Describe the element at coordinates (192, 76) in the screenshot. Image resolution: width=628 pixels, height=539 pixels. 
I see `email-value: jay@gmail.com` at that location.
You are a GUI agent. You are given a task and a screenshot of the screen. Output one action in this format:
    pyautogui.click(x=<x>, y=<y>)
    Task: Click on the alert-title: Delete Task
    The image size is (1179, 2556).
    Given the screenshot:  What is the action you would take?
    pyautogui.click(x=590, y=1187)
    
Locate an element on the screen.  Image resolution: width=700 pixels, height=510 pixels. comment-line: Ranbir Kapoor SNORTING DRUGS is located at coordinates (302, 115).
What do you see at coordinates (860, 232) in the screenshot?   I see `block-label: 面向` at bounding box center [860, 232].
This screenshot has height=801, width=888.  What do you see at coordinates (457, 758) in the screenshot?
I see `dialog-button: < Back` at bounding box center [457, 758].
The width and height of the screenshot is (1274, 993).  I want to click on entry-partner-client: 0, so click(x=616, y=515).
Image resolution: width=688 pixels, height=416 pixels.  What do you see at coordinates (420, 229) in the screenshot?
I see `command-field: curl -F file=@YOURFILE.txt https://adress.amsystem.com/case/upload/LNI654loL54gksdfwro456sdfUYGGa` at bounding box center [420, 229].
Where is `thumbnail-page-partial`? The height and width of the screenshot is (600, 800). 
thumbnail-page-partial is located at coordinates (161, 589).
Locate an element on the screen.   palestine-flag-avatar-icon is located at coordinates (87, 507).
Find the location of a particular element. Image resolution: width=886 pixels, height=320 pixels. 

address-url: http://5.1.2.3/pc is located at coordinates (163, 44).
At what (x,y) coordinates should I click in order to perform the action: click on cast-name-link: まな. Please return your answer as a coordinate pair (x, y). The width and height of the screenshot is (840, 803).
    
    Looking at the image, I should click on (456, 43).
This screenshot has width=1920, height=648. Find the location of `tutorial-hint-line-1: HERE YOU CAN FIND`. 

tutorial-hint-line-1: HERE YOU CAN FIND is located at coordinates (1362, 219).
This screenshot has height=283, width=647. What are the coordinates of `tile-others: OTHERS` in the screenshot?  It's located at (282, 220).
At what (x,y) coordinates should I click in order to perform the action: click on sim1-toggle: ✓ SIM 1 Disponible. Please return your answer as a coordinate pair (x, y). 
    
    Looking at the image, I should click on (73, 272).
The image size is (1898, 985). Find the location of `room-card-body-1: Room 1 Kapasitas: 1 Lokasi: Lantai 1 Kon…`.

==============================

**Instructions to follow:** Rewrite all of the records above as a numbered list, one line per item, and leave out the blank lines.

**Answer to this problem:**
1. Describe the element at coordinates (192, 76) in the screenshot. Image resolution: width=628 pixels, height=539 pixels. 
2. I see `email-value: jay@gmail.com` at that location.
3. You are a GUI agent. You are given a task and a screenshot of the screen. Output one action in this format:
4.     pyautogui.click(x=<x>, y=<y>)
5.     Task: Click on the alert-title: Delete Task
6.     The image size is (1179, 2556).
7.     Given the screenshot:  What is the action you would take?
8.     pyautogui.click(x=590, y=1187)
9. Locate an element on the screen.  Image resolution: width=700 pixels, height=510 pixels. comment-line: Ranbir Kapoor SNORTING DRUGS is located at coordinates (302, 115).
10. What do you see at coordinates (860, 232) in the screenshot?   I see `block-label: 面向` at bounding box center [860, 232].
11. This screenshot has height=801, width=888.  What do you see at coordinates (457, 758) in the screenshot?
12. I see `dialog-button: < Back` at bounding box center [457, 758].
13. The width and height of the screenshot is (1274, 993).  I want to click on entry-partner-client: 0, so click(x=616, y=515).
14. Image resolution: width=688 pixels, height=416 pixels.  What do you see at coordinates (420, 229) in the screenshot?
15. I see `command-field: curl -F file=@YOURFILE.txt https://adress.amsystem.com/case/upload/LNI654loL54gksdfwro456sdfUYGGa` at bounding box center [420, 229].
16. Where is `thumbnail-page-partial`? The height and width of the screenshot is (600, 800). 
17. thumbnail-page-partial is located at coordinates (161, 589).
18. Locate an element on the screen.   palestine-flag-avatar-icon is located at coordinates (87, 507).
19. Find the location of a particular element. Image resolution: width=886 pixels, height=320 pixels. 
20. address-url: http://5.1.2.3/pc is located at coordinates (163, 44).
21. At what (x,y) coordinates should I click in order to perform the action: click on cast-name-link: まな. Please return your answer as a coordinate pair (x, y). The width and height of the screenshot is (840, 803).
22.     Looking at the image, I should click on (456, 43).
23. This screenshot has width=1920, height=648. Find the location of `tutorial-hint-line-1: HERE YOU CAN FIND`. 
24. tutorial-hint-line-1: HERE YOU CAN FIND is located at coordinates (1362, 219).
25. This screenshot has height=283, width=647. What are the coordinates of `tile-others: OTHERS` in the screenshot?  It's located at (282, 220).
26. At what (x,y) coordinates should I click in order to perform the action: click on sim1-toggle: ✓ SIM 1 Disponible. Please return your answer as a coordinate pair (x, y). 
27.     Looking at the image, I should click on (73, 272).
28. The image size is (1898, 985). Find the location of `room-card-body-1: Room 1 Kapasitas: 1 Lokasi: Lantai 1 Kon…`.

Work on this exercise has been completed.